**Provided information:**
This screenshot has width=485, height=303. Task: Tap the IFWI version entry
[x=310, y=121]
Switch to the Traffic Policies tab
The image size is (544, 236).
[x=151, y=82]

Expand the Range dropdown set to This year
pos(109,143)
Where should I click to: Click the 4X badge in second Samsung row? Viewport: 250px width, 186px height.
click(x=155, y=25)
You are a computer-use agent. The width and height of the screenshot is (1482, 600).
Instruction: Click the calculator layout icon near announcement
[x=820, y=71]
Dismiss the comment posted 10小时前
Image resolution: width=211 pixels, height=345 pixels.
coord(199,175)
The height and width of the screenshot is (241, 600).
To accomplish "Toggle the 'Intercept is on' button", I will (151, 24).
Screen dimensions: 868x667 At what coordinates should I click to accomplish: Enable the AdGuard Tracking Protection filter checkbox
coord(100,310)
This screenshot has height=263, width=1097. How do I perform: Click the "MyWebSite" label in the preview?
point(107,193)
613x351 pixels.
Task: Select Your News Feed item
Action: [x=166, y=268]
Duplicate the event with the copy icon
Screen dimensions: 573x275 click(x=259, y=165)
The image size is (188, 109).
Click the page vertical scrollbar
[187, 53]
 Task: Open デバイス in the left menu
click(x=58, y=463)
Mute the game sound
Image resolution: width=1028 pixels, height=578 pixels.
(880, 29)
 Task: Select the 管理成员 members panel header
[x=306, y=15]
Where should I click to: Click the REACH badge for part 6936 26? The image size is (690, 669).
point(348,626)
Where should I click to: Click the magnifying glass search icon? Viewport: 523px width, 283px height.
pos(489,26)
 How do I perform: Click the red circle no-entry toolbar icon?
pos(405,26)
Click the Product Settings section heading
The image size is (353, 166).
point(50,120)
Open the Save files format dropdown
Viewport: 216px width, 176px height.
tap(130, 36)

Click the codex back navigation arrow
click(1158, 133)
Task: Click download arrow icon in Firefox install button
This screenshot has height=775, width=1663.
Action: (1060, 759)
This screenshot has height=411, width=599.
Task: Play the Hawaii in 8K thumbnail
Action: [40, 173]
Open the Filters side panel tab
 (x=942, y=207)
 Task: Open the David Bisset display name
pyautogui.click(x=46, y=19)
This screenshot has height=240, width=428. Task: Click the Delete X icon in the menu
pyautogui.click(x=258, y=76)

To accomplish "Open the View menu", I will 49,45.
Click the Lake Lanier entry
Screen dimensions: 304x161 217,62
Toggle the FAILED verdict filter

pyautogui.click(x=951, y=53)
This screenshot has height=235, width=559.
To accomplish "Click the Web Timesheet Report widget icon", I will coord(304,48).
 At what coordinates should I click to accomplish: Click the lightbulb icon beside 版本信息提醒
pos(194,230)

**Prompt:** For the word "will", show every line of the entries that holds it.

**Answer section:**
To accomplish "Toggle the 'Intercept is on' button", I will (151, 24).
To accomplish "Open the View menu", I will 49,45.
To accomplish "Click the Web Timesheet Report widget icon", I will coord(304,48).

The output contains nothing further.